2.11. Transcriptomic and Metabolomic Analyses

Transcriptome sequencing and metabolomic analysis of AT2 cells is described in our previous study [18]. The RNA-seq data (GSE143212) can be obtained from the series matrix files downloaded from the GEO database. Significant differentially expressed genes were screened by p < 0.05 and fold-change (FC) ≥ 2 to compare the changes in genes related to glutamine metabolism.

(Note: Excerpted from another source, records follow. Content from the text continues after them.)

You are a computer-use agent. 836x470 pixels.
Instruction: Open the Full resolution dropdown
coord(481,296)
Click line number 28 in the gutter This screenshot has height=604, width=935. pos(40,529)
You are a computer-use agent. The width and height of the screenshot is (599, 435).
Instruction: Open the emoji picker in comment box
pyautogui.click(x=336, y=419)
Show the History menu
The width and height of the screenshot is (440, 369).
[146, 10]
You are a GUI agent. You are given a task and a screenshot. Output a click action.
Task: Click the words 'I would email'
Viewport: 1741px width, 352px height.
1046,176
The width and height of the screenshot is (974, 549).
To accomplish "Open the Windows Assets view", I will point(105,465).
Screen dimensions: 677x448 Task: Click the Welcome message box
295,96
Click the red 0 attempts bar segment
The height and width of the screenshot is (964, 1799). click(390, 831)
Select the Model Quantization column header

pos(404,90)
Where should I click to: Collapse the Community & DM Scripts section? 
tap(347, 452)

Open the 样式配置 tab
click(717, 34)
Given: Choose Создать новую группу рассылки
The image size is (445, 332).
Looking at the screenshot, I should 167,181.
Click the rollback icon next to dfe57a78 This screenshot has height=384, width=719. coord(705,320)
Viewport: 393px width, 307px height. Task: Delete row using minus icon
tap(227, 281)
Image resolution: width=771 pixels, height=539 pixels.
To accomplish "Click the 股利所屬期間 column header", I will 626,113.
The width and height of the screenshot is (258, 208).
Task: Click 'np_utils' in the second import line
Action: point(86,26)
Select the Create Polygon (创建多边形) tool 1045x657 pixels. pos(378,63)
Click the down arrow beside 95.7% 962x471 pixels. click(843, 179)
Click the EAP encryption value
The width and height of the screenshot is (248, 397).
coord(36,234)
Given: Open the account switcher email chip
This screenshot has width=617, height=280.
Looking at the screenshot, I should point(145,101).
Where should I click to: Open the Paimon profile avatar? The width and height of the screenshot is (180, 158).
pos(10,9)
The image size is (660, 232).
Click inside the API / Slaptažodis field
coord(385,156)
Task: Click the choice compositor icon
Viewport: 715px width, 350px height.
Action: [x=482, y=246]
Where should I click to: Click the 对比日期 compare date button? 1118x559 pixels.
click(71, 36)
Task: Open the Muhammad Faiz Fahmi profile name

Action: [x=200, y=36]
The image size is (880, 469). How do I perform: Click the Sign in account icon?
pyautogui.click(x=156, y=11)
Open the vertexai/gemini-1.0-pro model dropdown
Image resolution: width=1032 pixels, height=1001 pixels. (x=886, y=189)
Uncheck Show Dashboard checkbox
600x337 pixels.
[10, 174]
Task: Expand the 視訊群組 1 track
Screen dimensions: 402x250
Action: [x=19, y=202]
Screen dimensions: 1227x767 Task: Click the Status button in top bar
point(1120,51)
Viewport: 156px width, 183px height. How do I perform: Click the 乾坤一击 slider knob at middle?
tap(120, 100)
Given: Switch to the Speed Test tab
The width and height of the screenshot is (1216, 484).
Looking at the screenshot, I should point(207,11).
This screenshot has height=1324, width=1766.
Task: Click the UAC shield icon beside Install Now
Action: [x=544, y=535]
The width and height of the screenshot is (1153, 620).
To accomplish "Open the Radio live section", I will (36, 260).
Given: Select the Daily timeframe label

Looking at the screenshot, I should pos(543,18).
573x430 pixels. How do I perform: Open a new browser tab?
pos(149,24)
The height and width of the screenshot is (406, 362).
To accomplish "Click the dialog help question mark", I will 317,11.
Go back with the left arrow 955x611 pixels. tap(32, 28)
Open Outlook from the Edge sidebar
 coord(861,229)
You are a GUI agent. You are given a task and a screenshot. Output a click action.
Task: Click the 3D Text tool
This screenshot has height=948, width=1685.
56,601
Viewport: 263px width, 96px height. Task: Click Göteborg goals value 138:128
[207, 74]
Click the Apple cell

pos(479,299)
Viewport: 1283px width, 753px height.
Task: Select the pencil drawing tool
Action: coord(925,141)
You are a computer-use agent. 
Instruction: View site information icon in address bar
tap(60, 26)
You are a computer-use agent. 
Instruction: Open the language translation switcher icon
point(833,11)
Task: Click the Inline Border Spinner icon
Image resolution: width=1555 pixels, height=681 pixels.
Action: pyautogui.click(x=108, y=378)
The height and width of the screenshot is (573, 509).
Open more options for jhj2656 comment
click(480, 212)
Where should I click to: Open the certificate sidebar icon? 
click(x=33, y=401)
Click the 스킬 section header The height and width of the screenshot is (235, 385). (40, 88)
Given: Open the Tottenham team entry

The overall distribution of the differences between the two groups is reflected in a volcano map. Unsupervised hierarchical clustering of differentially expressed genes was performed and the results are reflected in a heat map. We analyzed the enriched Kyoto Encyclopedia of Genes and Genomes (KEGG) pathway using MetaboAnalyst 4.0 webservice (http://www.metaboanalyst.ca, accessed on 10 March 2021). Similar to the transcriptome analysis, the metabolomics analysis has been described in detail in a previous study [18]. Here, we reanalyzed the data by focusing on the substances associated with glutamine metabolism. The total ion flow chromatograms of all the samples were visualized to ensure a strong instrumental analysis signal, large peak capacity, and good retention time reproducibility. Variable importance in the projection (VIP) was used to rank the overall contribution of each variable to the orthogonal partial least squares discriminant analysis (OPLS-DA) model, and variables with VIP > 1.0 were considered as differential variables. We identified metabolites with both multivariate and univariate statistical significance (VIP > 1.0, p < 0.05) as differential metabolites.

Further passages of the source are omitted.